Final answer:
The transformed function h(x) = -(x-4)² - 3 represents a reflection across the y-axis and a horizontal translation to the right, incorporating at least two types of transformations from the original function h(x) = -(x+4)² - 3.
Step-by-step explanation:
The question involves identifying a function that has gone through at least two types of transformations from its original form h(x) = -(x+4)² - 3. The types of transformations we look for include translation (shifting up/down or left/right), reflection (flipping over the x or y-axis), stretching or compressing vertically or horizontally, and rotations (although rotations are not commonly considered in basic function transformations).
Comparing the options provided with the original function, we can analyze the changes:
- A) h(x) = (x+4)² - 3: This represents a reflection across the y-axis.

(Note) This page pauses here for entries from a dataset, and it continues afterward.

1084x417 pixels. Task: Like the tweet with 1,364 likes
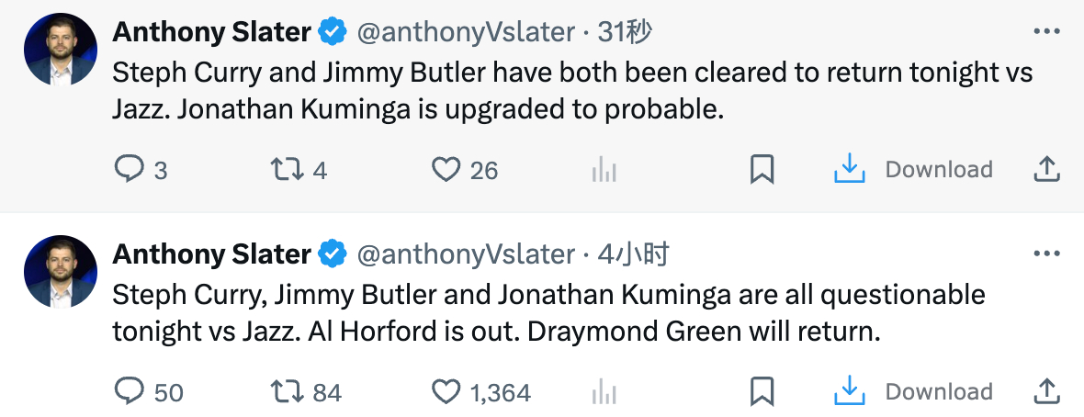coord(446,393)
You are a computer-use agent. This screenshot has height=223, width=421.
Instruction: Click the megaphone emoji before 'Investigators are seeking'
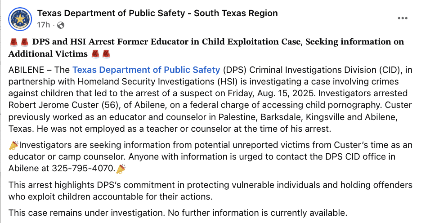pos(13,145)
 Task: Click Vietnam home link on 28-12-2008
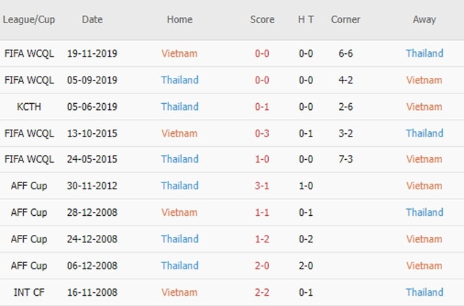click(x=179, y=212)
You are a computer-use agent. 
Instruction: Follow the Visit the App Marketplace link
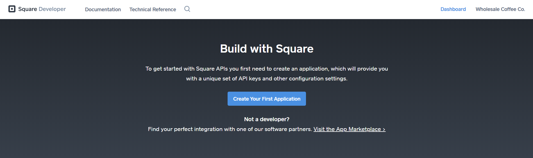[349, 129]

- B) h(x) = -(x-4)² - 3: This represents a horizontal translation to the right by 8 units.
- C) h(x) = -(x+4)² + 3: This is a vertical translation upward by 6 units.
- D) h(x) = -(x+4)² + 5: This is a vertical translation upward by 8 units.
Option B fits the description best, as it has undergone a reflection (because the negative sign in front of the quadratic term is maintained, indicating that the reflection over the x-axis is preserved) and also a horizontal translation (the +4 in the original function has become -4, indicating a shift to the right by 8 units).